FIG. 7 is a side view 700 of a pair of concrete forms 500 with locking pins 100 positioned and secured in place by pin retainers 200 using T-cam form connectors 300. This view illustrates concrete forms 500 in their ready position to accept concrete. In this preferred embodiment, there may be upper and lower locking pins 100. The locking pins 100 may be inserted into the first concrete form 500, then extended to and through the second concrete form 500. Pin retainers 200 and T-cam form connectors 300 may be placed at the proximate end 106 and the distal end 108 of the locking pins 100. After the T-cam form connectors 300 engage the concrete forms 500, the pin retainers 200 may then engage the locking pins 100 at the locking pin slot 110. The user may then tighten the torque handles 304 to secure the locking pins 100 in place to prevent them from moving.
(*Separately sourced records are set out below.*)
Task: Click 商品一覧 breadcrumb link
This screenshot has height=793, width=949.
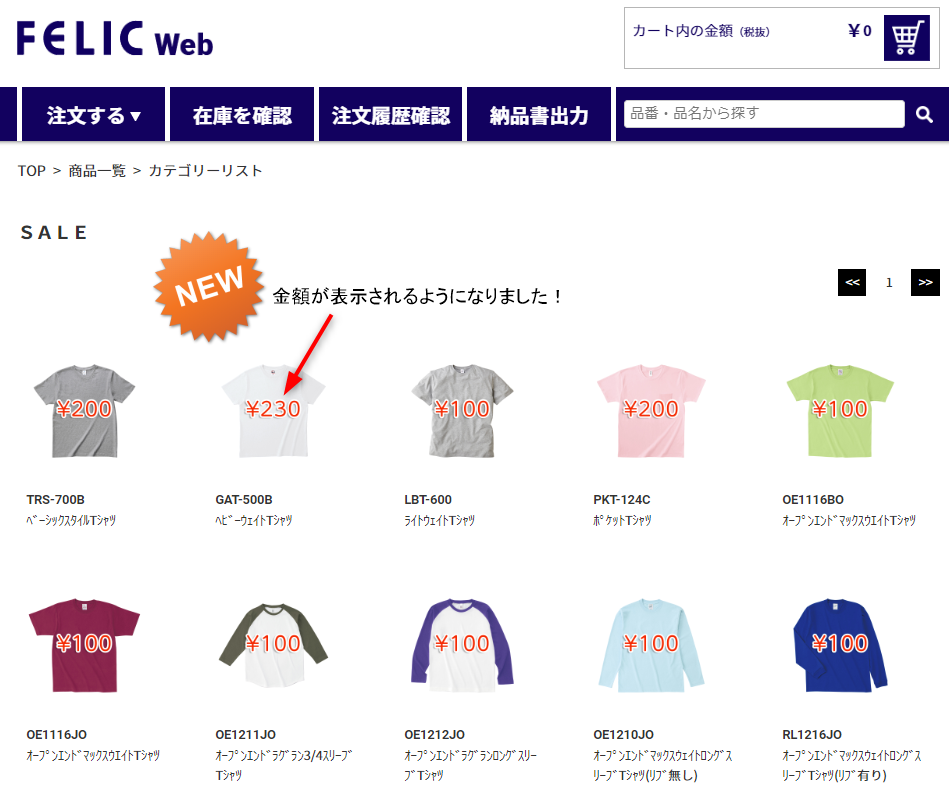Action: coord(97,171)
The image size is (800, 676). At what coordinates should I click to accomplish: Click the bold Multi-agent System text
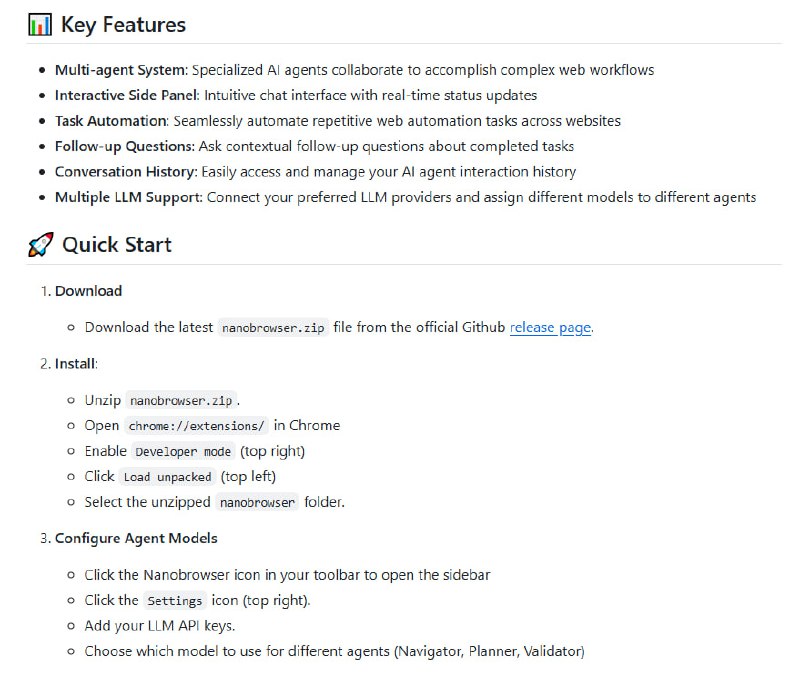(x=120, y=70)
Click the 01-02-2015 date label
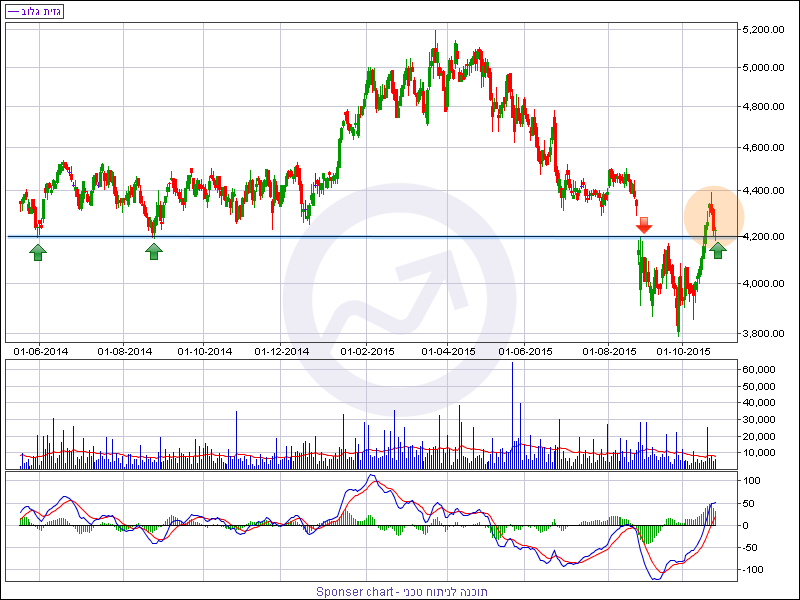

By tightening the torque handles 304, a semi-rigid to rigid structure is created thus reducing the possibility of preventing a blowout caused by the pressure of the concrete.
As described earlier, a series of locking pin slots 110 may be created near the ends 106, 108 of the locking pins 100. This series of locking pin slots 110 provides a user the ability to adjust the width of the cavity 702 created by the concrete forms 500 by selecting different locking pin slot 110 to achieve a desired distance. Additionally, a user may use different locking pin slots 110 to create a tapering effect in the horizontal direction and/or in the vertical direction.
FIG. 8 and FIG. 9 are views of the L-cam form connector 800. FIG. 8 is a side view of the L-cam form connector 800 engaged with the pin retainer 200 affixed to L-cam concrete form 900. The L-cam form connector 800 is similar to the T-cam form connector 300 described in FIG. 4. The L-cam form connector 800 utilizes an L-cam 802 to lock and secure the L-cam form connector 800 to the concrete forms 900 instead of a T-cam 306. Different concrete forms in the industry require different engagement methods for securing the pin retainer 200 to the concrete forms. The interior railing 504 of the concrete form 500 allows the insertion of the T-cam 306 into the top of the interior rail 504 whereas the L-cam rail 902 has no top for insertion but instead has a rectangular rail with series of L-cam engagement holes 904 along the length of the rail 902 for affixing the L-cam form connector 800. FIG. 9 illustrates the L-cam form connector 800 engaging the L-cam concrete form 900 and securing the pin retainer 200 and locking pin 100 in place. A user may place the L-cam 802 into the L-cam engagement holes 904, then rotate the torque handle 304 to sufficiently secure the L-cam form connector 800 such that it will not disengage the L-cam concrete form 900 but will allow the pin retainer 200 to be sildeably and rotatably moved to engage the locking pin 100. The T-cam and the L-cam are two embodiments for engaging the concrete form. Other embodiments known to one skilled in the art for engaging concrete forms may also be used with the concrete form lock.

Claims

Having thus described the invention, I claim:

1. An apparatus for connecting at least one pair of wall concrete form sections disposed at a relative distance from each other defining a space therebetween to receive concrete to be poured, the apparatus preventing the sections from separating beyond a desired relative distance, the apparatus comprising:

a. at least one elongated locking pin having a first end defining therein at least one first end engagement slot, a second end defining therein at least one second engagement slot, the pin defining between the selected first end engagement slot and the selected second end engagement slot the relative distance desired between the two forms;

b. at least one form connector rotatably and releasably affixed to a form having—

i. an arm defining a slot therein,

ii. an elongated rod having a diameter sized to be received within the arm slot and defining threads thereon for at least a portion of its length with a first torque means for applying twisting force at a first end and a cam at a second end sized both to be received within a slot defined in a form and to pass through the arm slot, the cam having shoulders sized to engage corresponding shoulders of the form slot when the cam is rotated 90 degrees from an angle of insertion through the form slot,

iii. an engagement member having a central body with a width greater than that of the arm slot and defining threads therein engaging the threads of the elongated rod, the engagement member also having a second torque application means for applying torque to spin the engagement member moving it along the rod threads;

c. a pin retainer affixed to the arm defining a channel therein sized to be engaged within the engagement slot;

whereby the pin is placed through corresponding holes in adjacent forms and the pin engages a first form, extends through the relative distance between the forms, exits through an aligned hole in the second form, and the channel of the pin retainer attached to the second form engages the engagement slot on the pin thus providing a fixed distance between the forms and preventing the forms from separating when concrete is poured.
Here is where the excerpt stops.